“It’s for you, Astrid,” said Mr. Richards.
“Hello,” said Astrid, putting the phone to her ear.
“Astrid, please you must come at once. We need you.”
“Mrs. Diaz? What’s wrong?”
“It’s Valerie,” replied her friend’s mother. “She’s very sick.”
“Did you call Dr. Lower?”
“No, no. It’s my other Valerie.”
“You mean Robot Valerie?”
“Aye, si,” said Mrs. Diaz. “She feels week and she won’t eat ever since you turned her into a robot.”
“I didn’t turn her into a robot!” said Astrid, exasperated. “She’s always been a robot.”
“Please come and help her.”
Mr. Brown gave Astrid and Denise a lift over to the Diaz home where they found Valerie and her mother wringing their hands as Robot Valerie lay rather stiffly across the sofa.
“I tried to get her to eat some chicken soup,” said Mrs. Diaz.
“She can’t eat,” said Astrid, more exasperated than ever. “She’s a robot.”
“But she’s so week and she feels so sick,” said Valerie.
“Did you plug her in?”
“What do you mean?”
Astrid lifted Robot Valerie’s right arm and pressed a small recessed button.
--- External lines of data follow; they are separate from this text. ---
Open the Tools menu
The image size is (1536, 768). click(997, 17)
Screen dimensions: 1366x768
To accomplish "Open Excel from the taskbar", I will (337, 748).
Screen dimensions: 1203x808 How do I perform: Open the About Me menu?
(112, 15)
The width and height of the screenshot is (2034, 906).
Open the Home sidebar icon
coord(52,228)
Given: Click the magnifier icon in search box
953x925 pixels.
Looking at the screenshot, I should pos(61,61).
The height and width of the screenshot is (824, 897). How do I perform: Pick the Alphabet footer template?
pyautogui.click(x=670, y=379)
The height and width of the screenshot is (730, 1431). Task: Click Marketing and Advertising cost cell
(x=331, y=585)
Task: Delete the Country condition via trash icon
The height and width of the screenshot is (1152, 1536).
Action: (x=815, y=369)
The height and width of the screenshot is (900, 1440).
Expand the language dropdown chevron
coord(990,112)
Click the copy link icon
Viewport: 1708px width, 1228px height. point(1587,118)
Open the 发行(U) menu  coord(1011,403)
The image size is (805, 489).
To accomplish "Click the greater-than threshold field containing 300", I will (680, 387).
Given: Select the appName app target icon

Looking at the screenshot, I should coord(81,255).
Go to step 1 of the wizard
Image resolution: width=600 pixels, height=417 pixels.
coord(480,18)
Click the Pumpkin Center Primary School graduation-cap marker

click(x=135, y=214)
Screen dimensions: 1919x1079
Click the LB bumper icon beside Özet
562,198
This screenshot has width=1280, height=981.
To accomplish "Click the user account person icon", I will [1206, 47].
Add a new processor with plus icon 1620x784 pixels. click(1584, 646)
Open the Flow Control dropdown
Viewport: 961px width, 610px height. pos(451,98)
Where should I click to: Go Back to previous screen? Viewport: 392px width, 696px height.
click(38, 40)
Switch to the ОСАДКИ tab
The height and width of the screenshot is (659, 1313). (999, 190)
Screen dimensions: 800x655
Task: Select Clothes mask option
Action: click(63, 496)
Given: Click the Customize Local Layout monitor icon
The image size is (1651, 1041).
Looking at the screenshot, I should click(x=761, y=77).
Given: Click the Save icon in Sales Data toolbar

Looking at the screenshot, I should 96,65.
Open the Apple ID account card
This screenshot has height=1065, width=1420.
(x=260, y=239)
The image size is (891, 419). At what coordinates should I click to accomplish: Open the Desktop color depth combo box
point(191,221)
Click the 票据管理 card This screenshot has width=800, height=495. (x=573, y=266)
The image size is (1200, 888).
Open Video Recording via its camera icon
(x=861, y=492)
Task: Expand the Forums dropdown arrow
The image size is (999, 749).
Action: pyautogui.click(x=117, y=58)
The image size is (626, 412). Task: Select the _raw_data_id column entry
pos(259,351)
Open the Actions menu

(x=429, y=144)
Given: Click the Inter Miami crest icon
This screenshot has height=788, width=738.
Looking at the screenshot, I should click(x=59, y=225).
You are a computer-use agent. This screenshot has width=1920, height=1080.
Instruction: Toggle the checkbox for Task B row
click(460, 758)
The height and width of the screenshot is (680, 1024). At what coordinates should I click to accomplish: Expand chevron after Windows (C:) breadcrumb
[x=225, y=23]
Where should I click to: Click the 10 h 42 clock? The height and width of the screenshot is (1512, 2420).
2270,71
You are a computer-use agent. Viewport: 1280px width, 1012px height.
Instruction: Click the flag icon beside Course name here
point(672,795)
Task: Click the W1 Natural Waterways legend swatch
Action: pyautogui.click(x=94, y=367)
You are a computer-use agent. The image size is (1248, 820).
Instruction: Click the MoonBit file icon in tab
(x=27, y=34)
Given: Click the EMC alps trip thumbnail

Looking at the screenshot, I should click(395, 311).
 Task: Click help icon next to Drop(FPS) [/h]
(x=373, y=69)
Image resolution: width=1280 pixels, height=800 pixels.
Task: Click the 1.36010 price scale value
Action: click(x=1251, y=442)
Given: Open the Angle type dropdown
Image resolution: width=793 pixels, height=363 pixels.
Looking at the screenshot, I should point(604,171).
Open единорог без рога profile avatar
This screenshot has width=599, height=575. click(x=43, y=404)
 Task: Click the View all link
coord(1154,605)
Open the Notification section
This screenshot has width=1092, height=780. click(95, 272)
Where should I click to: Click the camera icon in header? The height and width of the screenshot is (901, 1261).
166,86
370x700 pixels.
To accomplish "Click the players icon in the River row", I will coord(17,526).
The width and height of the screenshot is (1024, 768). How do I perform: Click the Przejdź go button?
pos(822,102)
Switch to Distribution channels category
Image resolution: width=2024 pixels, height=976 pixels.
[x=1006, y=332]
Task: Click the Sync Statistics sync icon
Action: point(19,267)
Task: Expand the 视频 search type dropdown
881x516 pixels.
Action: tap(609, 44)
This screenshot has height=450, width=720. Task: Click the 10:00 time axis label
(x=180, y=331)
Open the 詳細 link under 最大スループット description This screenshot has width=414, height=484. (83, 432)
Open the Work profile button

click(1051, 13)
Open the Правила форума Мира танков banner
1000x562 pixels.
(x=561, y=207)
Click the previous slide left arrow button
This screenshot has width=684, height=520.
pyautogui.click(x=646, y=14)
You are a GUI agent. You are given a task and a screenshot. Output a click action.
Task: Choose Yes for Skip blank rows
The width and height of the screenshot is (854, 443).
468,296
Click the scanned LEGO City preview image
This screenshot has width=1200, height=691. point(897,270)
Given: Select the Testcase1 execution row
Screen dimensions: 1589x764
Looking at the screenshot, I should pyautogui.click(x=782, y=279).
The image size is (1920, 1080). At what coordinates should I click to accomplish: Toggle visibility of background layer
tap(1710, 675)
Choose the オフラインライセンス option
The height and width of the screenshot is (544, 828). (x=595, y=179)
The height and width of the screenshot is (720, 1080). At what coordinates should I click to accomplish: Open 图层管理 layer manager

A compartment door opened and she pulled out a retractable cable. Unlike the rest of the United States which used NEMA 1-15 two prong or NEMA 5-15 three prong electrical outlets, Maxxim City and Maxxim Industries used an Excalibur interface plug, a smart plug capable of channeling a wide variety of power levels and data at the same time. Astrid plugged the tiny square plug into a matching outlet on the wall of the Diaz living room, right behind the end table.
“I feel better,” said Robot Valerie.
“I’m surprised you managed to go this long without a recharge,” said Astrid. “Why didn’t you plug yourself in?”
“I didn’t know I had to.”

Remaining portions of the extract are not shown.